Catatan sejarah menyebut tradisi meugang telah ada sejak masa Kesultanan Aceh. Pada masa itu, penguasa kerajaan membagikan daging kepada rakyat menjelang hari-hari besar Islam seperti Ramadan, Idulfitri, dan Iduladha. Kebiasaan tersebut kemudian berkembang menjadi tradisi masyarakat.
Selain sebagai persiapan menyambut Ramadan, meugang juga berkaitan dengan hubungan sosial. Keluarga yang memiliki rezeki lebih biasanya membagikan daging kepada kerabat, tetangga, serta masyarakat yang membutuhkan.

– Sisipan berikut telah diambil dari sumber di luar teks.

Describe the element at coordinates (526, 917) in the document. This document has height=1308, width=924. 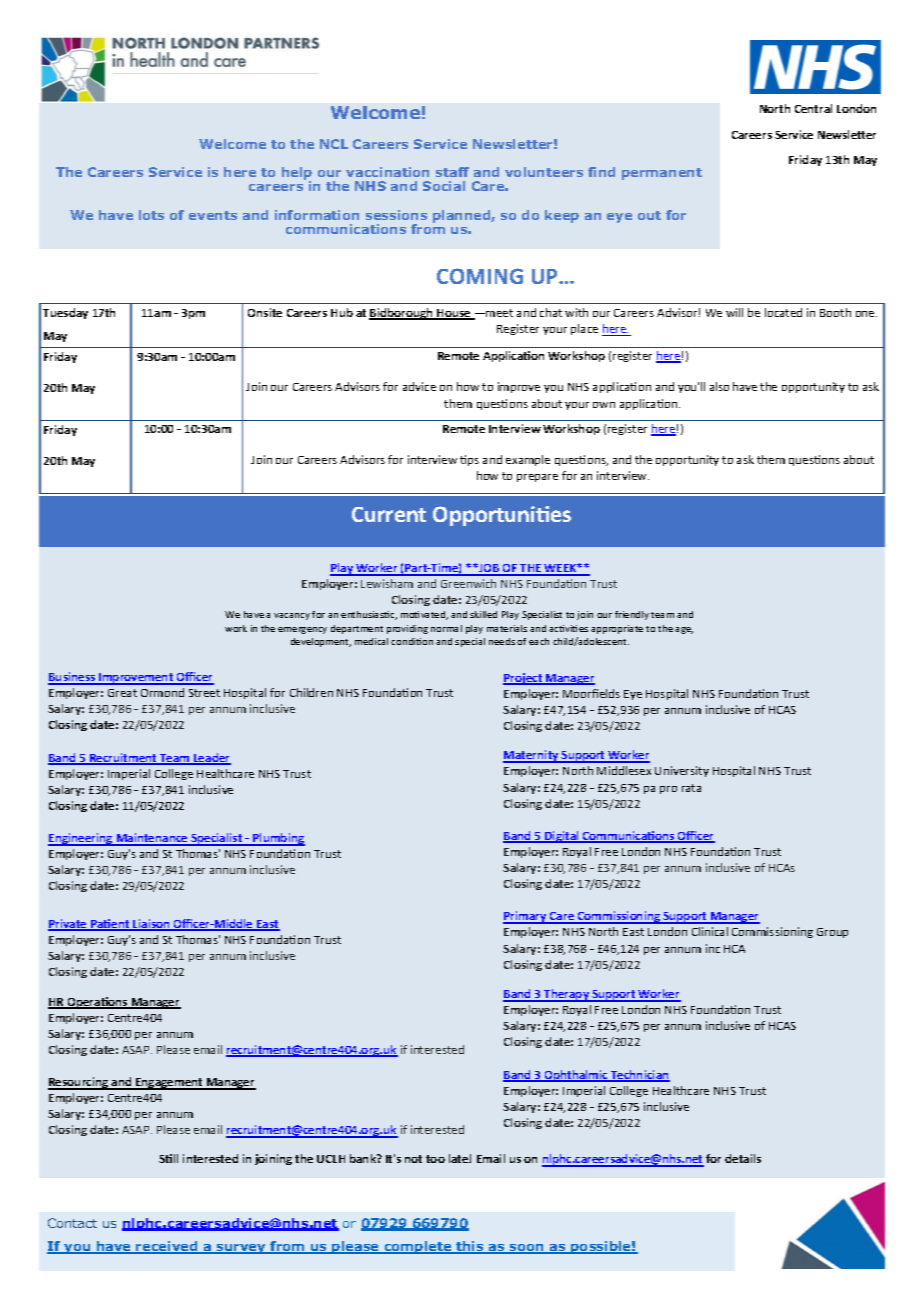
I see `Primary` at that location.
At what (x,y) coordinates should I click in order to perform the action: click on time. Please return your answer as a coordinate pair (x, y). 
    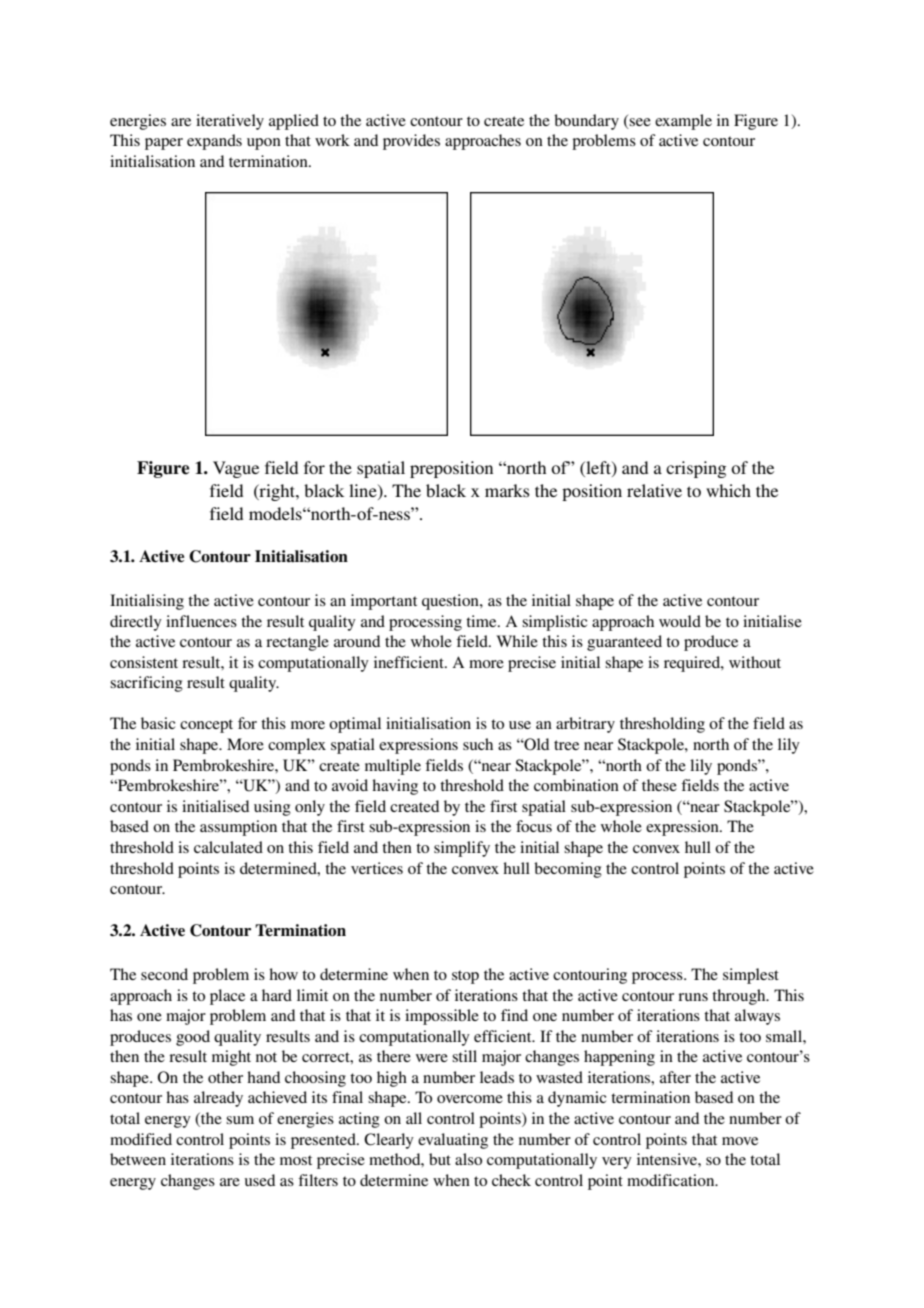
    Looking at the image, I should click on (482, 621).
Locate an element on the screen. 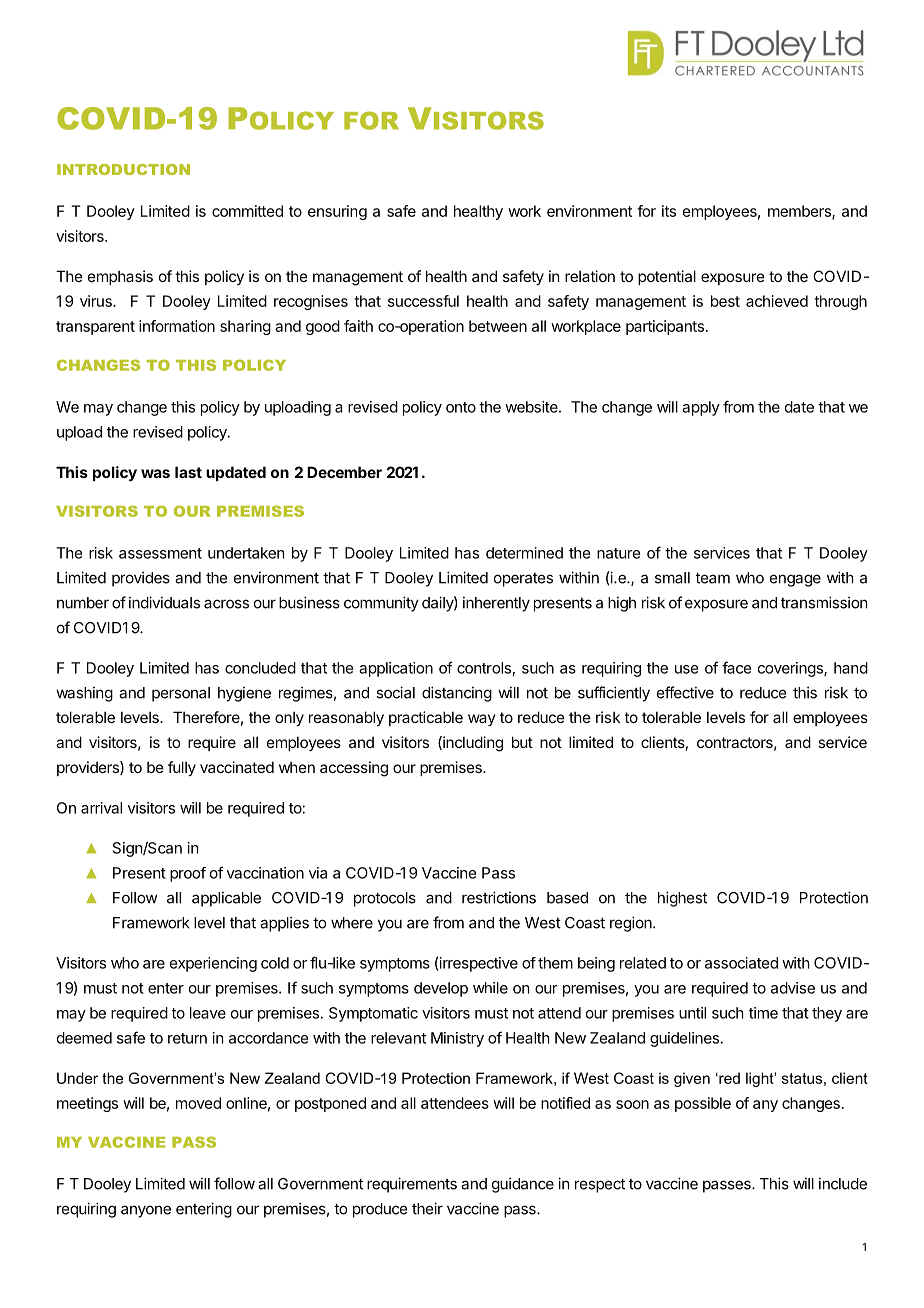 This screenshot has height=1308, width=924. anyone is located at coordinates (146, 1211).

Tradisi ini membuat aktivitas pasar daging meningkat menjelang Ramadan. Penjual dan pembeli memadati pasar tradisional untuk memperoleh bahan masakan. Kegiatan tersebut berlangsung hampir serentak di berbagai daerah di Aceh.
Dalam pelaksanaannya, daging meugang diolah menjadi berbagai masakan khas. Hidangan kemudian dimakan bersama anggota keluarga di rumah. Makan bersama menjadi bagian penting dari tradisi karena berkaitan dengan kebersamaan menjelang bulan puasa.
Selain dimaknai sebagai kegiatan kuliner, meugang juga menjadi sarana mempererat hubungan sosial. Masyarakat saling berkunjung dan berbagi makanan. Tradisi ini memperkuat interaksi antarwarga sebelum memasuki Ramadan.